> _WORK INSTRUCTION_
Without pictures, repeat exactly the lines from the one containing "Task: Collapse the" through the end of the entries.

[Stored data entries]

=-=-=-=-=

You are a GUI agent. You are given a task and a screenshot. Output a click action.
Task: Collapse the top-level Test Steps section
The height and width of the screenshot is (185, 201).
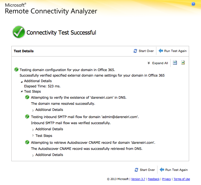(x=22, y=92)
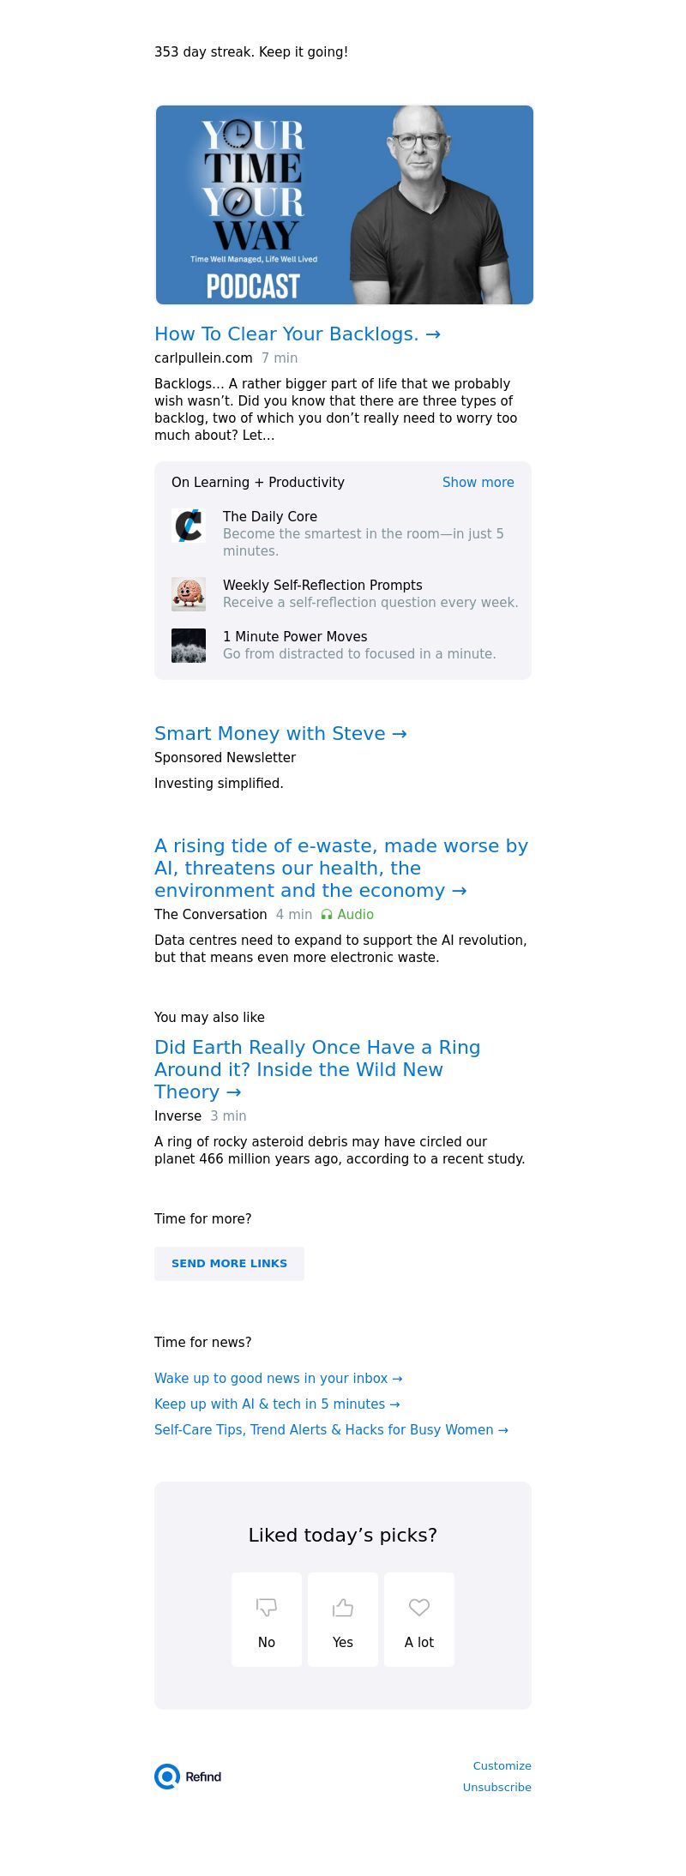
Task: Open How To Clear Your Backlogs article
Action: (x=298, y=334)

=-=-=-=-=

> _WRITTEN RESPONSE_
Task: Collapse the top-level Test Steps section
The height and width of the screenshot is (185, 201).
(x=22, y=92)
Task: Open How To Clear Your Backlogs article
Action: (x=298, y=334)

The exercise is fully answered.